§ **SOURCE MATERIAL**
┄┄┄┄┄┄┄┄┄┄

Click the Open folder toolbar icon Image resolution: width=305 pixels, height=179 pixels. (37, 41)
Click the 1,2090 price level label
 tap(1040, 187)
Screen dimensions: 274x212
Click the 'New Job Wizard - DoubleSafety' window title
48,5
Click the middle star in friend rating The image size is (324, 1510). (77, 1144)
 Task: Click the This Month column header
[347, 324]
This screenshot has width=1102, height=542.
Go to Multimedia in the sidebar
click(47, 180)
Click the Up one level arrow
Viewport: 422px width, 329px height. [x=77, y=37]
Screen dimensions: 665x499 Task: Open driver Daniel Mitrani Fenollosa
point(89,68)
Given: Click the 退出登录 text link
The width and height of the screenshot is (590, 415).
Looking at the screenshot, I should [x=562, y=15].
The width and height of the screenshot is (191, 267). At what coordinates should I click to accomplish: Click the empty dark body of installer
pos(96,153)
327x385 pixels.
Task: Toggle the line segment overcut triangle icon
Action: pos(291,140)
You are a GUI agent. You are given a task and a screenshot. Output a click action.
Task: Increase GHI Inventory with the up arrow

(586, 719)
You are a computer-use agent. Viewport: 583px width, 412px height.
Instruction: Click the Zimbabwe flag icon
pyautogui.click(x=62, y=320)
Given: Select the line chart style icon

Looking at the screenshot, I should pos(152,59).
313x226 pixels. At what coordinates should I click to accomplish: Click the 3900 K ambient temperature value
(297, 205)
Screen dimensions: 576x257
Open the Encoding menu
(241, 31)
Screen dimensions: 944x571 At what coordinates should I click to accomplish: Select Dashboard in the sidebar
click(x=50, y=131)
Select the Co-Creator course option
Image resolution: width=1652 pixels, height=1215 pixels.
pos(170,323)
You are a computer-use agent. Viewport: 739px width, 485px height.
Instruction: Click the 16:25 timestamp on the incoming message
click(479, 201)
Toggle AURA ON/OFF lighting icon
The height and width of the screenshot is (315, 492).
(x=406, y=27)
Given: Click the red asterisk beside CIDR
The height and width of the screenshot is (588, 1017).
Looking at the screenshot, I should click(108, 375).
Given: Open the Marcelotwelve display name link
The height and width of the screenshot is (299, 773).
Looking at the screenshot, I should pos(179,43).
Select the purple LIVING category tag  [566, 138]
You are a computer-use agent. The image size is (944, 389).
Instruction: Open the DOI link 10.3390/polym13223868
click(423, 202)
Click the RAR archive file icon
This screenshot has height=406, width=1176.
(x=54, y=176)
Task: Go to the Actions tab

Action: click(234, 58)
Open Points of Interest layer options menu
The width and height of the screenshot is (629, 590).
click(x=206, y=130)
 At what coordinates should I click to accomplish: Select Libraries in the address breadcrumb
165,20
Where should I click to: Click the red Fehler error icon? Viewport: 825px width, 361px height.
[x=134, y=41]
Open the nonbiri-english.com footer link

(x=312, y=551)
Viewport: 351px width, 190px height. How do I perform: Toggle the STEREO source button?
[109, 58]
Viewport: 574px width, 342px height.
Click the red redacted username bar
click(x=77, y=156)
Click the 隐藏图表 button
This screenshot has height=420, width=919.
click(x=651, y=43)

┄┄┄┄┄┄┄┄┄┄

§ **PROMPT**
All lines of the listing holding the string "size" must be returned, copied as they stand.

§ **ANSWER BELOW**
Click the middle star in friend rating The image size is (324, 1510). (77, 1144)
You are a computer-use agent. The image size is (944, 389).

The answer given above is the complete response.